[Screenshot grounding data]
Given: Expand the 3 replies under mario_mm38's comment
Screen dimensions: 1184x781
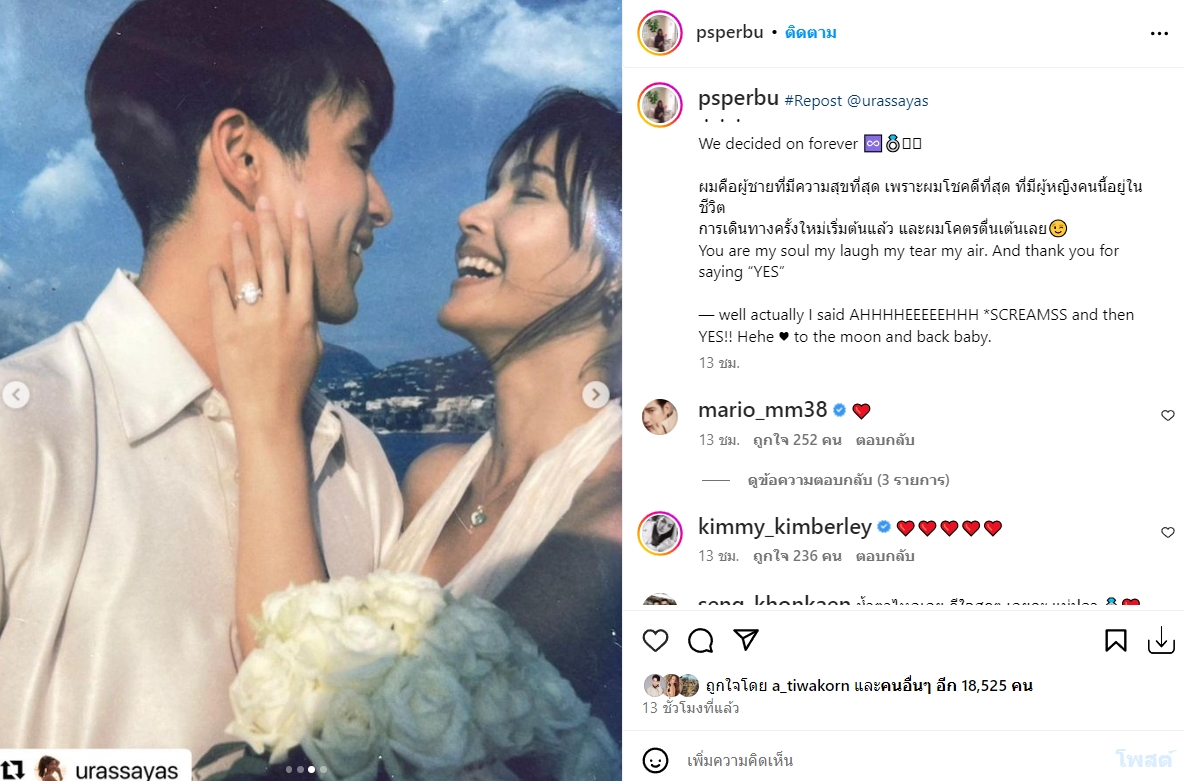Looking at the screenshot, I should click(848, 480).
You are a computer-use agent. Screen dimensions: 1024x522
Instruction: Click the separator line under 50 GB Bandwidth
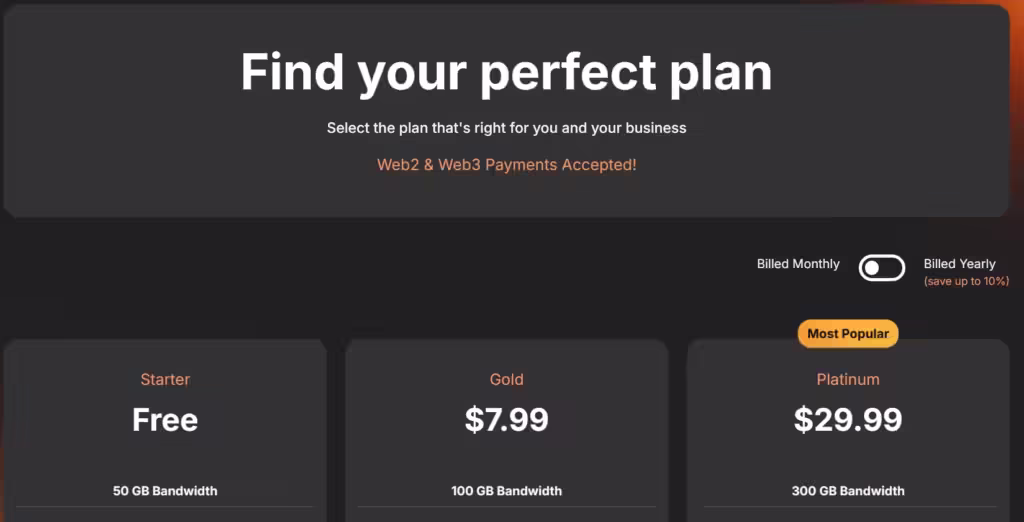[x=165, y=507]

...

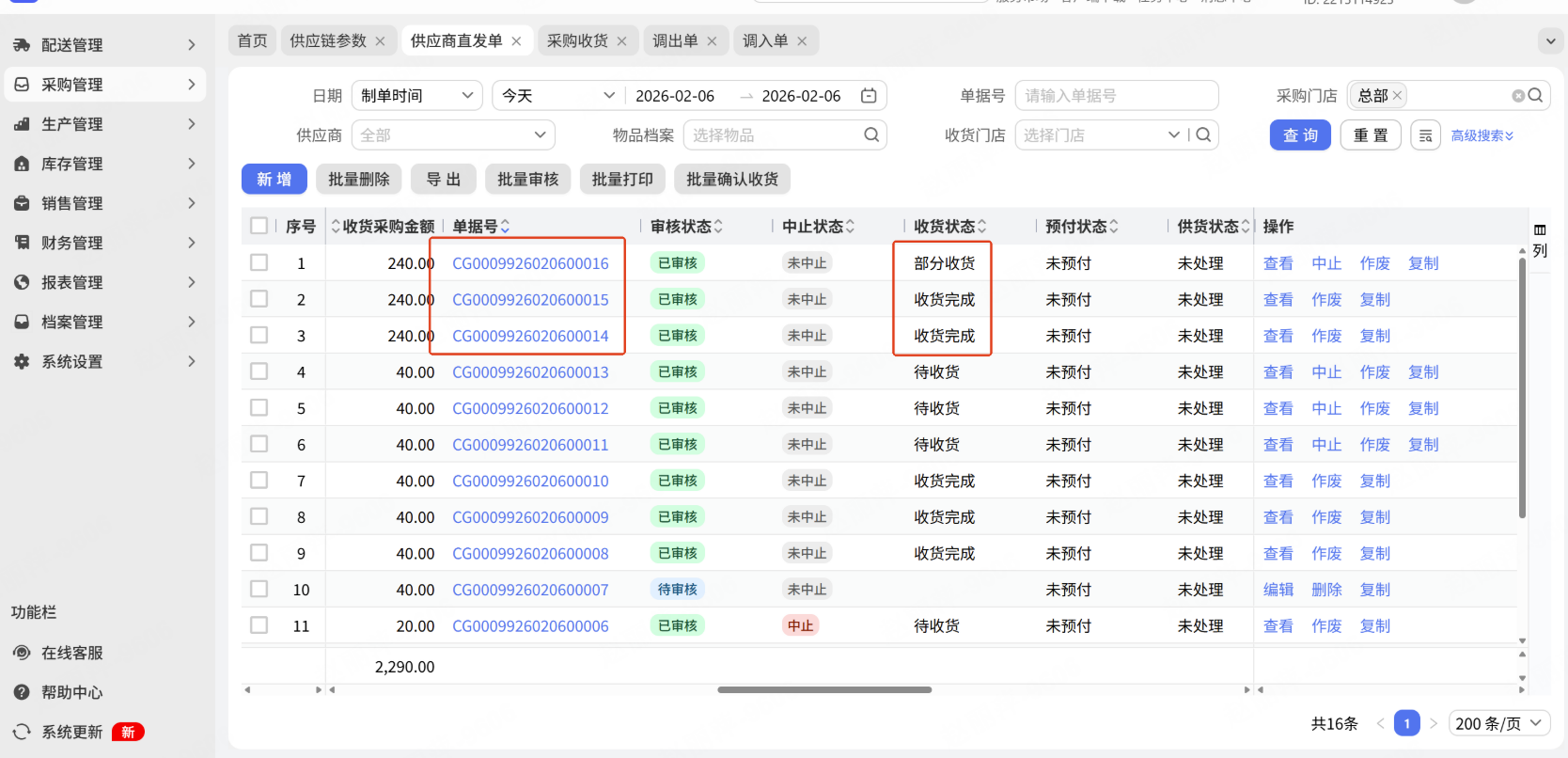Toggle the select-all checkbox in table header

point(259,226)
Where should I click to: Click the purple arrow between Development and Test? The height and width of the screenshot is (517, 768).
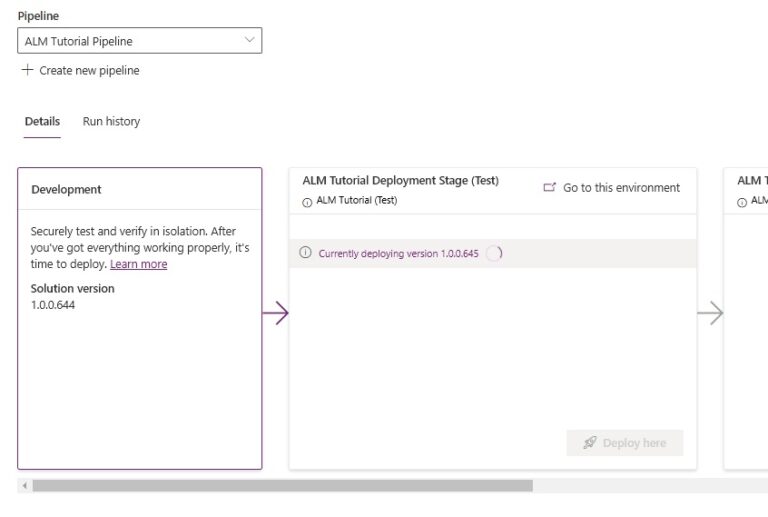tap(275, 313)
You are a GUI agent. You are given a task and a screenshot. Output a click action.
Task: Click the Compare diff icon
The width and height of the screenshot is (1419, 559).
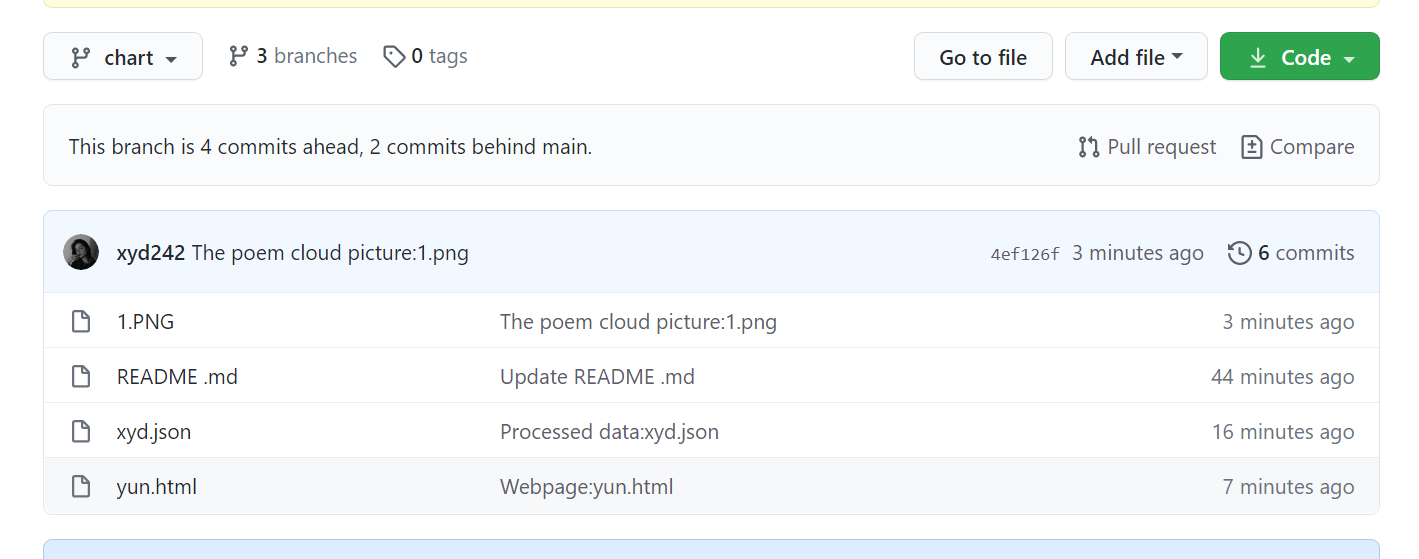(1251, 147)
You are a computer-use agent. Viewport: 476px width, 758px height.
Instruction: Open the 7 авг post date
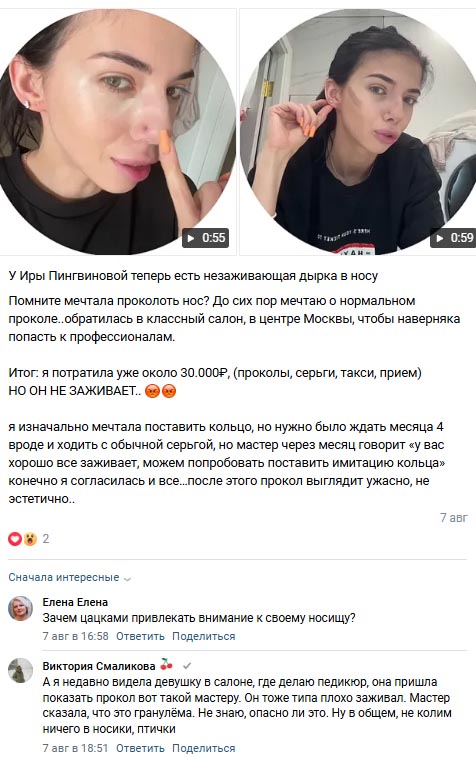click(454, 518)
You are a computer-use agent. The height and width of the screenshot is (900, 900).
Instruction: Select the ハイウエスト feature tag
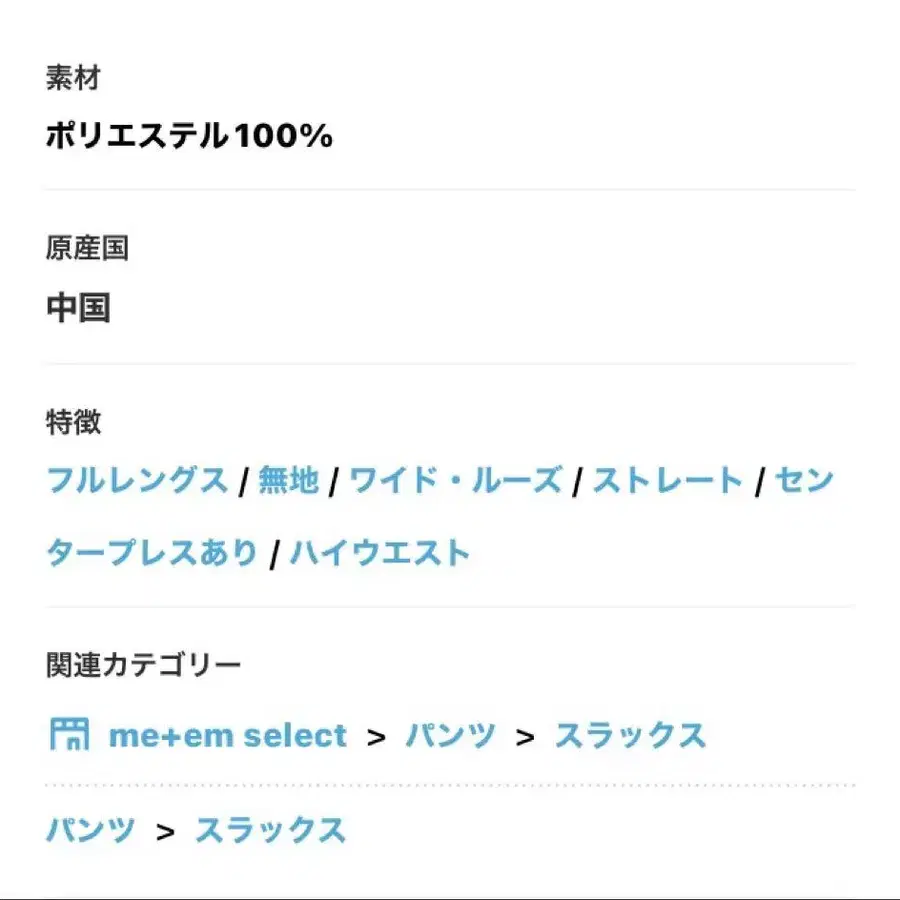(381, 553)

• [Problem description]:
Your job is to return all lines above that hold the word "computer".

• [Output of the exercise]:
You are a computer-use agent. Screen dimensions: 1024x522
You are a computer-use agent. Viewport: 476px width, 758px height.
You are a computer-use agent. The height and width of the screenshot is (900, 900).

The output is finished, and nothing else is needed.